(Directions)
How many lines in the data below include the word "Family"? Respond with the number, nothing more.

(Data records begins)

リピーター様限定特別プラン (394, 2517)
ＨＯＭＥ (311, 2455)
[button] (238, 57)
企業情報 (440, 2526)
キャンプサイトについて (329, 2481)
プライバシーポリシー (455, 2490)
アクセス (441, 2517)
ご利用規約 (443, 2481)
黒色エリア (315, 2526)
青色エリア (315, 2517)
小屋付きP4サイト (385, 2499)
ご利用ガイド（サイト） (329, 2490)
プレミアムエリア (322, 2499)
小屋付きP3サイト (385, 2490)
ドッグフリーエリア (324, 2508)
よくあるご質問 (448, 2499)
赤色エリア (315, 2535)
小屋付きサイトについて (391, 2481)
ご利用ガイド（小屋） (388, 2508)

(Data records ends)
(Data records begins)

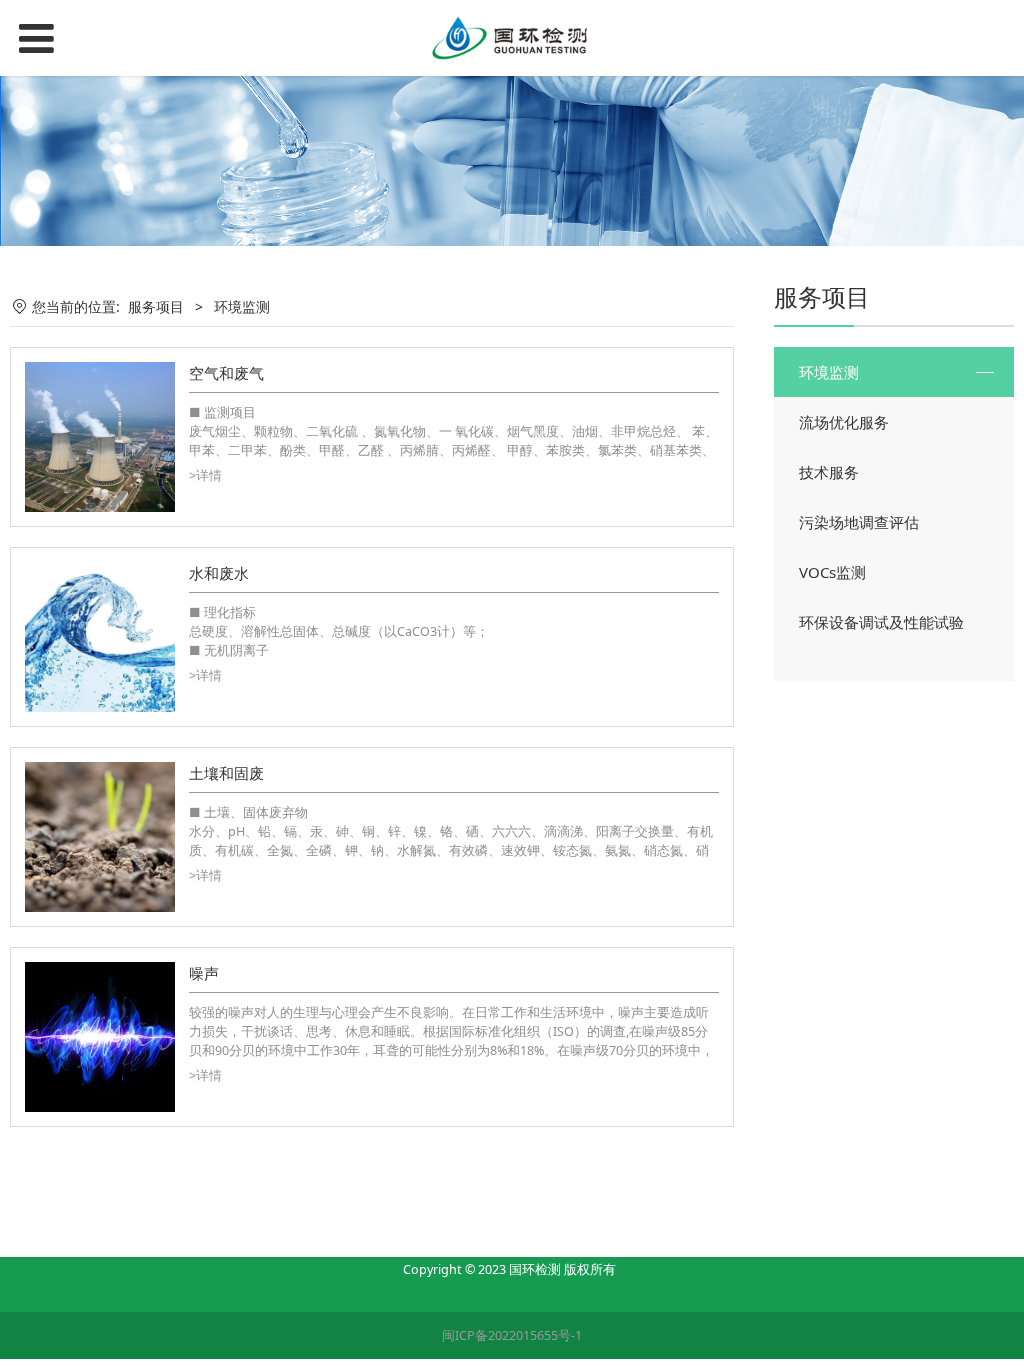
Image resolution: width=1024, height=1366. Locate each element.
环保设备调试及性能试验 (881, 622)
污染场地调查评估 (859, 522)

(Data records ends)
(Data records begins)

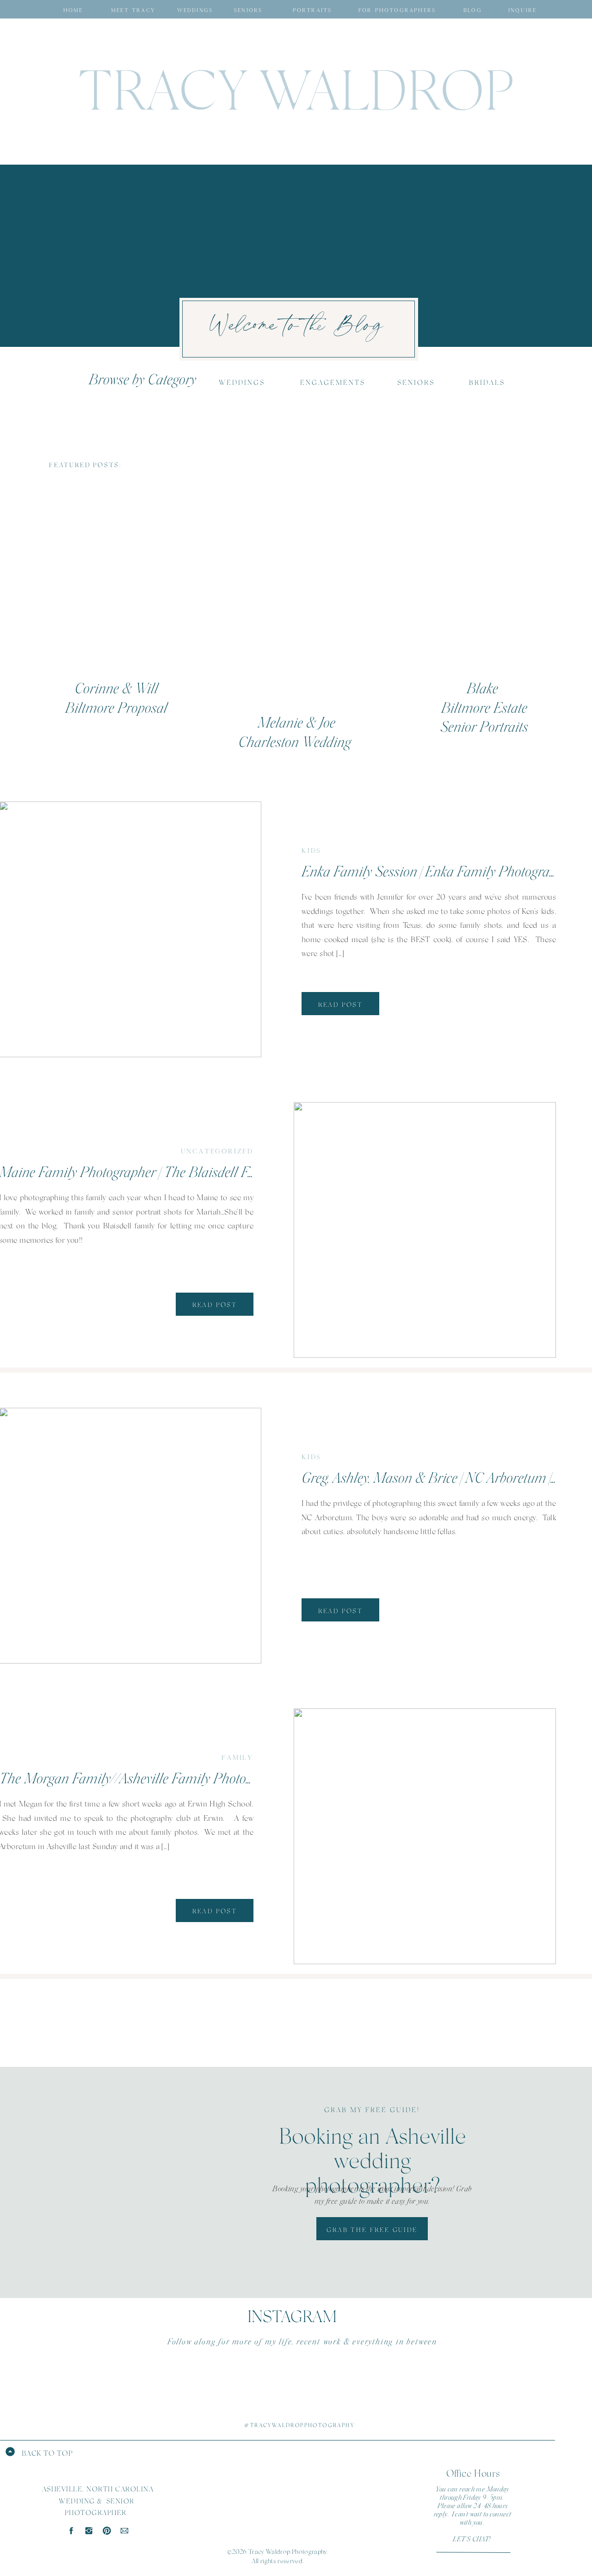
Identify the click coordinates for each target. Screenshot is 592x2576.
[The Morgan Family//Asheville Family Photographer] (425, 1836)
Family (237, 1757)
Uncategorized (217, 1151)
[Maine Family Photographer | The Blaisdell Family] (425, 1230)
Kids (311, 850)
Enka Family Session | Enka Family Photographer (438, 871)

(Data records ends)

(Completed exercise)
4